14 Auch das gegenständliche Verfahren stellt in Bezug auf die mit dem Erkenntnis des Verfassungsgerichtshofes vom 6. März 2023, G 237/202220, u.a., erfolgte Aufhebung von Teilen des § 140 Abs. 3 ÄrzteG 1998 in der Fassung BGBl. I Nr. 140/2003 einen Anlassfall im Sinn des Art. 140 Abs. 7 B VG dar.
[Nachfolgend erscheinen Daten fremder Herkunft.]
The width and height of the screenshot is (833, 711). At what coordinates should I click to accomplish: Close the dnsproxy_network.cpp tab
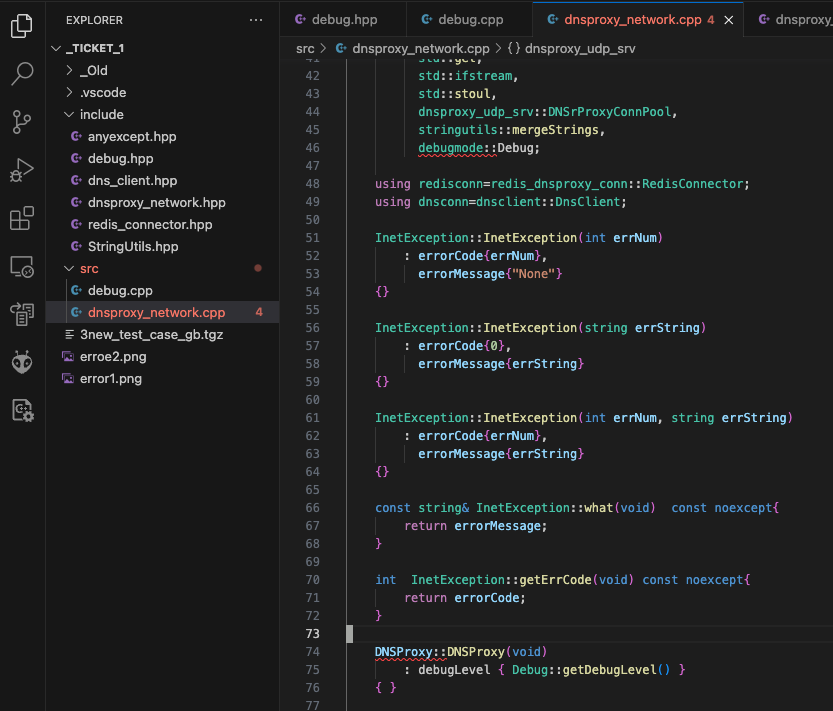click(728, 18)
Die sich daraus ergebende Unzuständigkeit der belangten Behörde infolge gesetzwidriger Zusammensetzung auch betreffend den nicht abgesondert anfechtbaren Einleitungsbeschluss führte jedoch nicht dazu, dass diesem die Wirkung als relevante Verfolgungshandlung genommen worden wäre.

15Das die Einstellung des Disziplinarverfahrens wegen Eintritts der Verfolgungsverjährung nach § 137 Abs. 1 Z 1 ÄrzteG 1998 bestätigende Erkenntnis ist deshalb gemäß § 42 Abs. 2 Z 1 VwGG mit inhaltlicher Rechtswidrigkeit belastet.

16Da auch im vorliegenden Fall die Strafbarkeitsverjährungsfrist des § 137 Abs. 1 Z 2 ÄrzteG 1998 offenkundig noch nicht abgelaufen ist, war auch hier vom Verwaltungsgerichtshof gemäß § 42 Abs. 4 VwGG in der Sache selbst zu entscheiden und das angefochtene Erkenntnis daher im Sinn der ersatzlosen Behebung des Einstellungsbeschlusses der belangten Behörde abzuändern.

17 Mit den vom Mitbeteiligten in seiner Revisionsbeantwortung im Zusammenhang mit Art. 120c BVG gegen die nach § 140 ÄrzteG 1998 im Disziplinarrat eingerichtete Disziplinarkommission vorgebrachten Bedenken hat sich der Verfassungsgerichtshof im oben genannten Erkenntnis bereits auseinandergesetzt (siehe VfGH 6.3.2023, G 237/2022, u.a., Rn. 58 ff, 66 ff) und sie insoweit als nicht überzeugend beurteilt. Vor diesem Hintergrund war der Anregung auf Einleitung eines (weiteren) Normprüfungsverfahrens nicht näherzutreten.